Category Archives: Rev. Mary Louise Ruffner

MIRRORS, SYMBOLS, and SIGNS, Oh My!

Rev. Mary Louise Ruffner

I have come to believe and realize: what I think about comes about; and, where my attention goes, energy flows. I have come to know that to the degree that I change my thinking, I change my life. While this is all basic Science of Mind, it is far-reaching in its implication.

These mental laws, being laws, are the same for absolutely everyone, without exception. When I consciously apply this Law of Mind, I take full responsibility for my life.  This endeavor takes place in the secret chambers of my own consciousness. What I love about this system of self-proclamation and expression is, I’m never locked in.  

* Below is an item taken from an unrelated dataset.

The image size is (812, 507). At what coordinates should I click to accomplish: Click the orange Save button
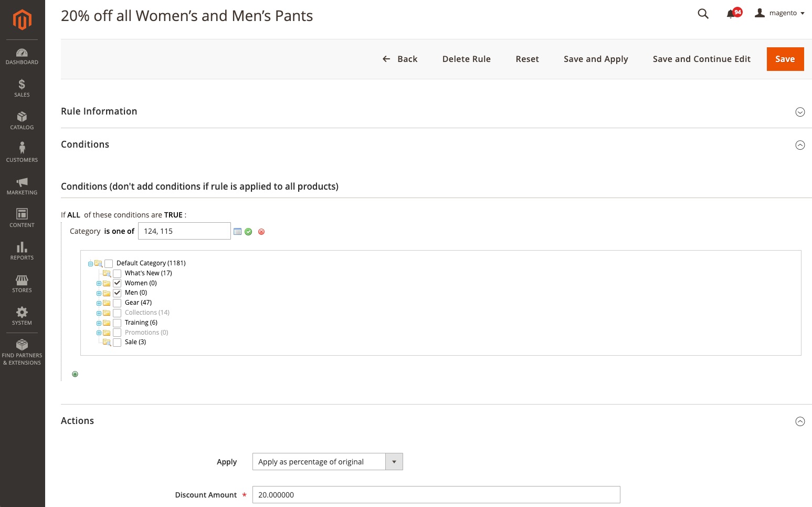(785, 59)
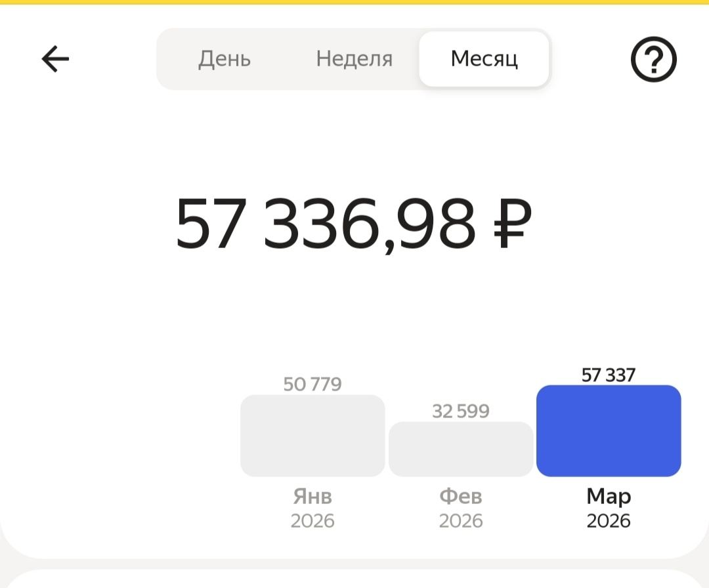Tap the back arrow icon

point(55,58)
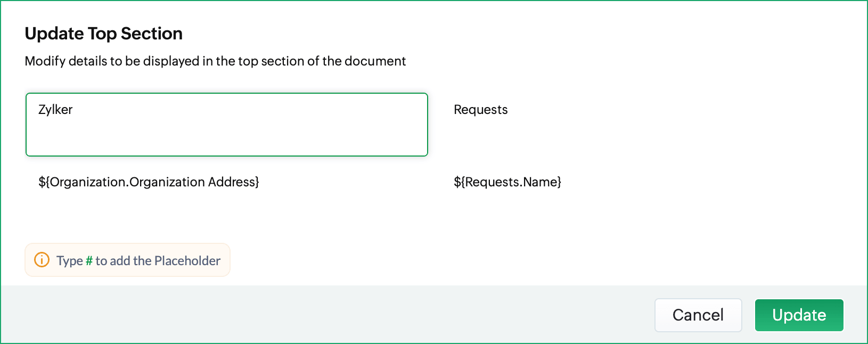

My viewpoint, acting like a mirror, reflects the activity of my mind, and shows up as my experience.  My viewpoint is often based on what I have been previously taught and what I presently observe in the world. I now realize that when I am not pleased with what I see in the world, it is an opportunity for me to examine the role I played in the creation of the whole, and self-correct when appropriate. My objective is a world that works for everyone.

In an effort to self-correct, I may find myself going through a series of hit and miss. What I have come to know is this: while there are mental laws that determine what my world looks like according to my beliefs, there is a spiritual reality, called God that transcends all limiting ideas. God is the Source and First Cause of everything that exists, including mental and physical laws. This Divine Presence is constant and changeless. 

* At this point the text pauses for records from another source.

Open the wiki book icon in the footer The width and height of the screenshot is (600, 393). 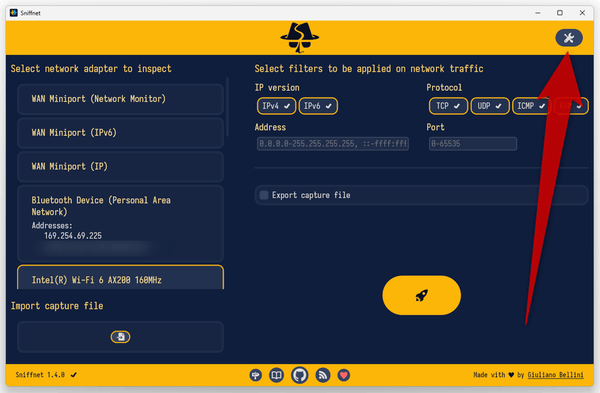276,375
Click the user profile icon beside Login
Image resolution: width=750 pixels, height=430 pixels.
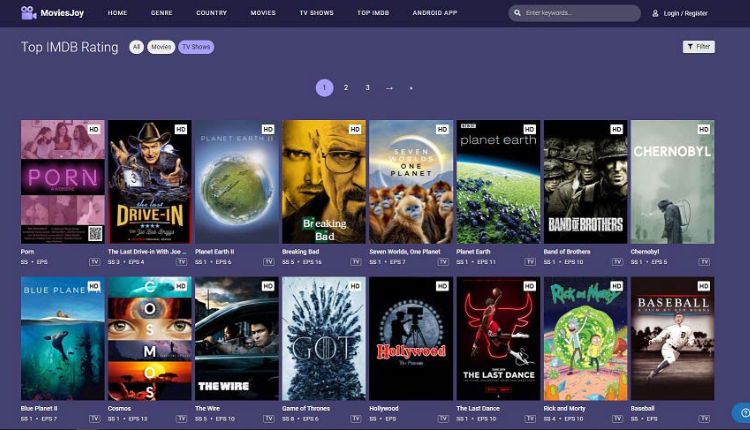click(655, 13)
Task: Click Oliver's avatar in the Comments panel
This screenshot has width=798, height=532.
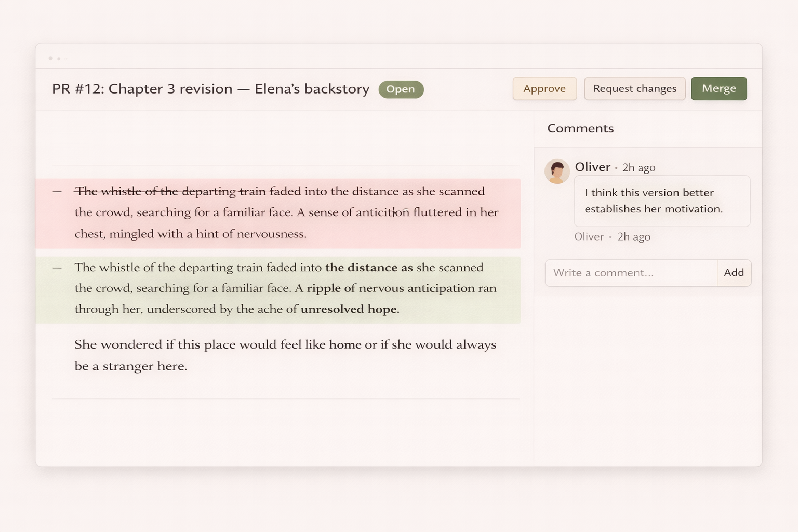Action: 557,171
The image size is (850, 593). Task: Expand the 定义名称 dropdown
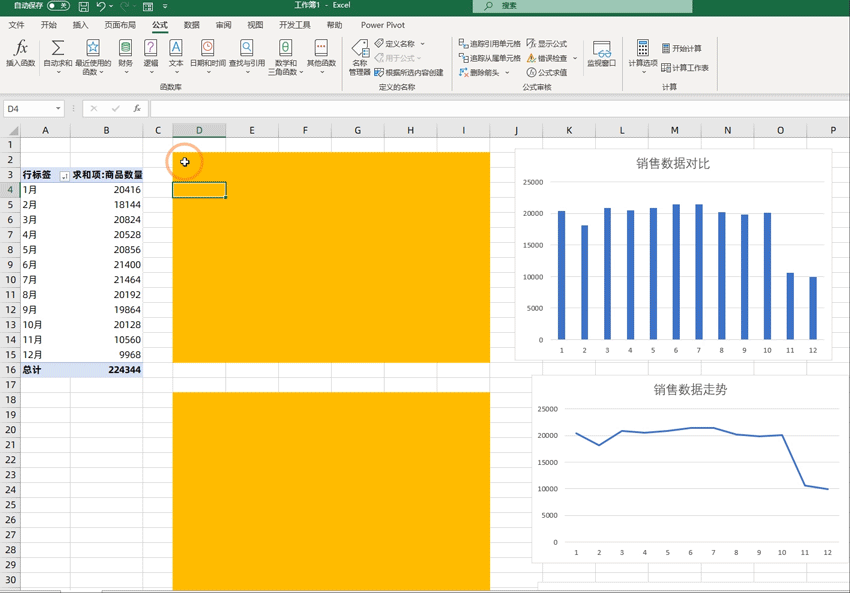pos(423,44)
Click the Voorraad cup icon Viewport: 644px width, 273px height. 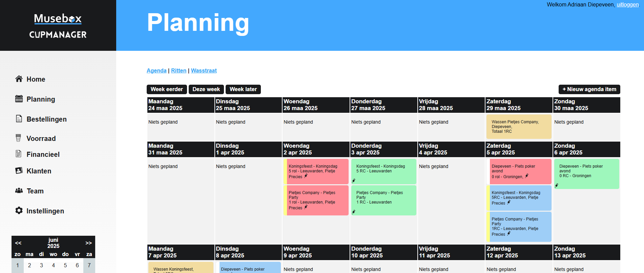coord(18,138)
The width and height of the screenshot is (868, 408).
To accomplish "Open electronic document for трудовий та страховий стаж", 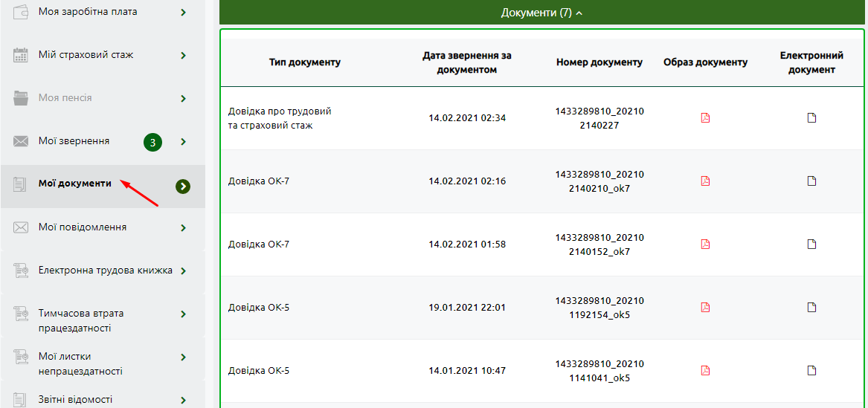I will coord(811,117).
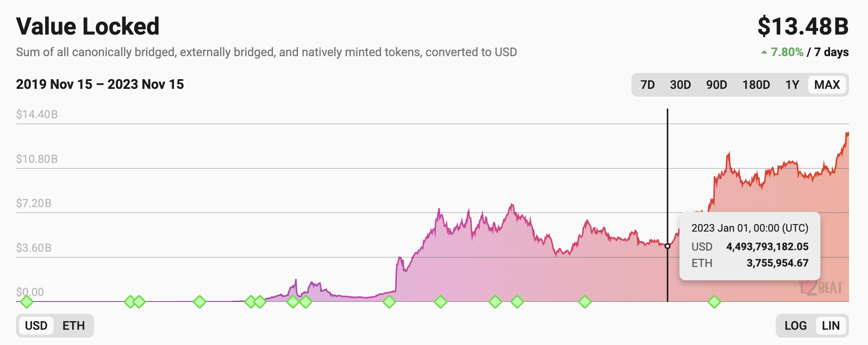Viewport: 868px width, 345px height.
Task: Switch to the 180D range
Action: pyautogui.click(x=756, y=85)
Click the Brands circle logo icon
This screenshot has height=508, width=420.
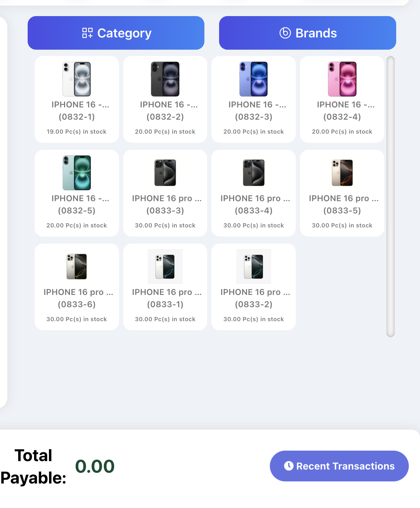285,33
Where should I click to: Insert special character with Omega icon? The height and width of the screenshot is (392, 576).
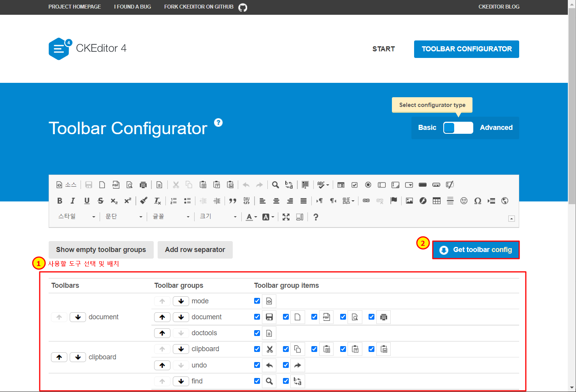click(478, 201)
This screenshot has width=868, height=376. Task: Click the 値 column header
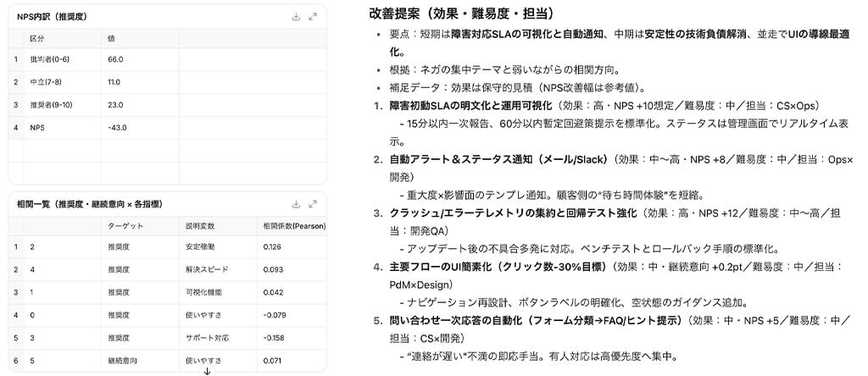(x=112, y=38)
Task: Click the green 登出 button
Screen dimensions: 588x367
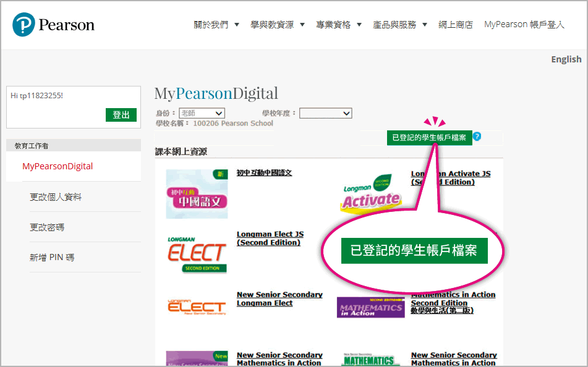Action: (x=121, y=115)
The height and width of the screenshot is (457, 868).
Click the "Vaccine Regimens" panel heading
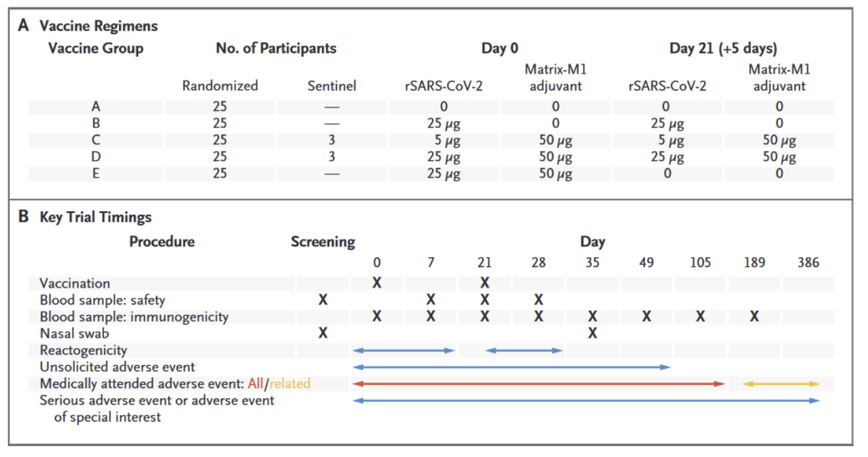tap(98, 27)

When I align my mental house with the nature of God, the source of my existence, I begin to express that which is my True Self. The signs that follow are Peace, Harmony, Love, Joy, Wisdom, and Abundance. These are symbols of divine life. They are the very essence of all living beings. 

It is written, “There is a right time for everything.   I use this precept as a premise when discerning the circumstances that I face in life. Believing everything” means “everything,” I conclude: all is in divine order. I am motivated to “do” what needs to be done by and through me to unleash even a greater expression of divinity. I choose to be healed instead of justifying my present thought patterns.

Life is always an upward spiral, always becoming more of itself, never less. This is the nature of evolution. In many ways my life is a work-in-process. I start out with an idea of how I express myself. I keep tweaking, fine-tuning, adding, and subtracting until I am satisfied; until I perceive my wholeness. 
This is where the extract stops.